De ces analyses – hors l’exemple tonique et sans lendemain du général de Lattre en Indochine –, il ressort une caractéristique récurrente : l’incroyable capacité humaine d’aveuglement individuel et collectif qui peut masquer, parfois longuement, la réalité et la singularité des situations concrètes, concourant ainsi aux décisions aberrantes et aux catastrophes. Or qui pourrait prétendre que les générations de notre temps sont plus clairvoyantes que celles du passé, ou que nos décideurs nationaux, politiques et militaires, ainsi que leurs états-majors, sont nécessairement plus avisés que leurs homologues d’Outre-Atlantique et d’ailleurs, lorsqu’il s’agit d’exemples étrangers contemporains ? Ainsi demeure la question, à laquelle le « retour d’expérience » ne donne pas la réponse : quelles sont aujourd’hui, sous nos yeux, les situations aberrantes, les décisions inadaptées, voire insensées, que notre esprit ne perçoit pas comme telles et dont il s’accommode ? À cet égard, les trois longues années du siège de Sarajevo, de 1992 à 1995, avec leurs dispositions militaires absurdes pourtant alors largement médiatisées, sont tristement éclairantes.

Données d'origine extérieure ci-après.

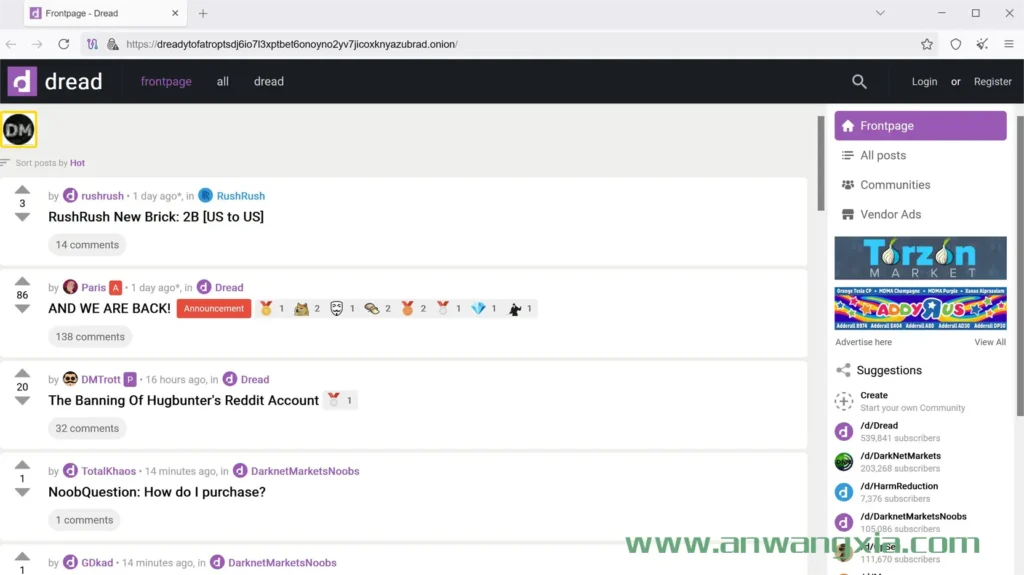The height and width of the screenshot is (575, 1024).
Task: Click the search magnifier icon in header
Action: tap(859, 82)
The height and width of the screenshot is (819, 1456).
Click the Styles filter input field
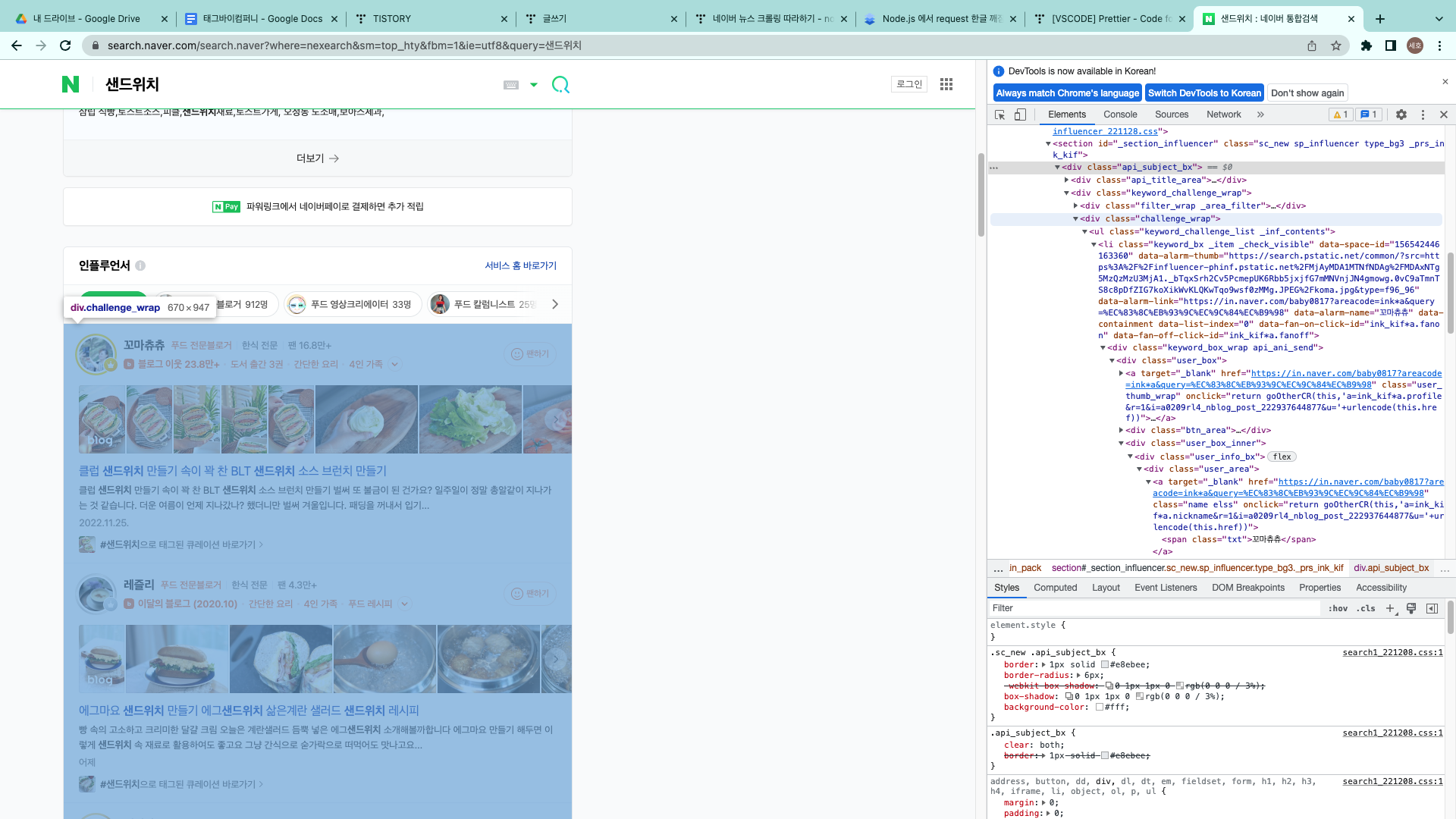pos(1153,608)
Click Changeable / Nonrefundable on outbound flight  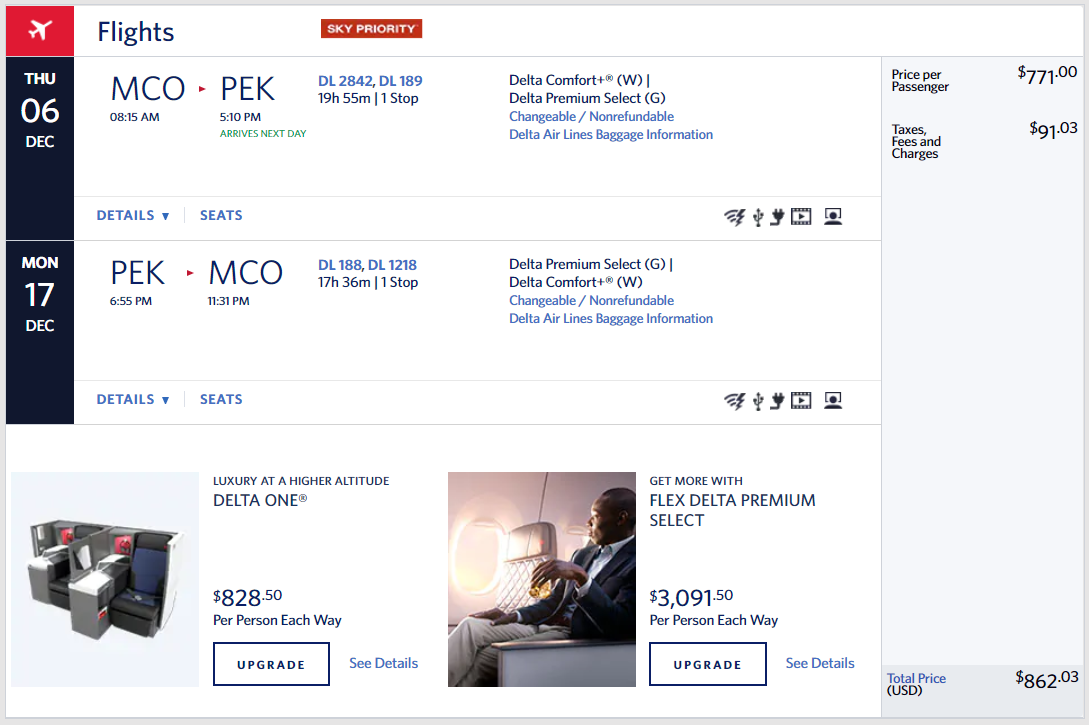(591, 116)
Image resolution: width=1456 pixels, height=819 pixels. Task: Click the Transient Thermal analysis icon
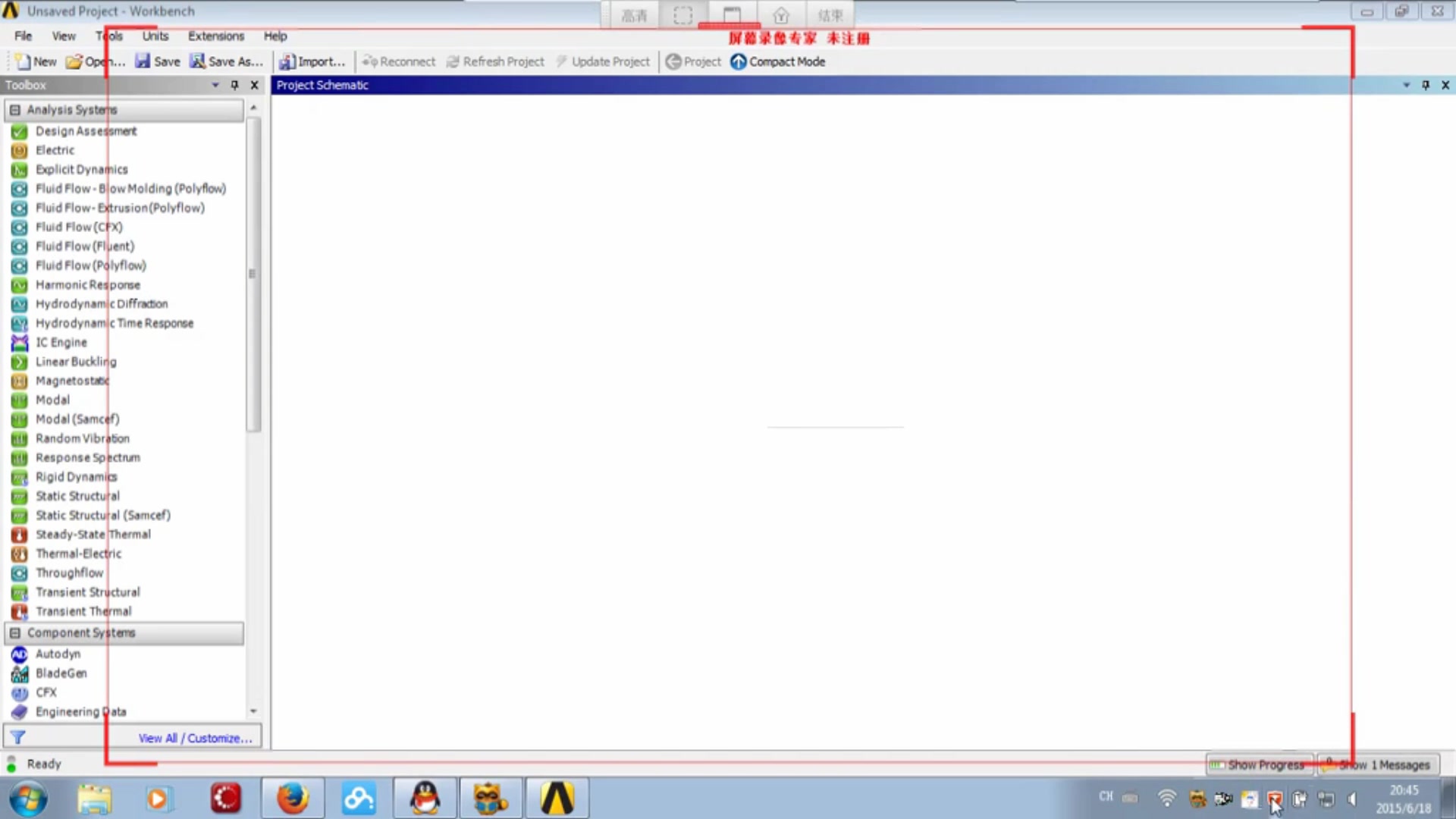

« Forger les convictions et les personnalités », « intelligence de situation », « ouverture d’esprit, curiosité intellectuelle, créativité », nous dit le général Georgelin dans sa préface. On peut y ajouter « caractère ». « Vaste programme ! », pour reprendre l’expression du général de Gaulle : puisse ce livre y concourir.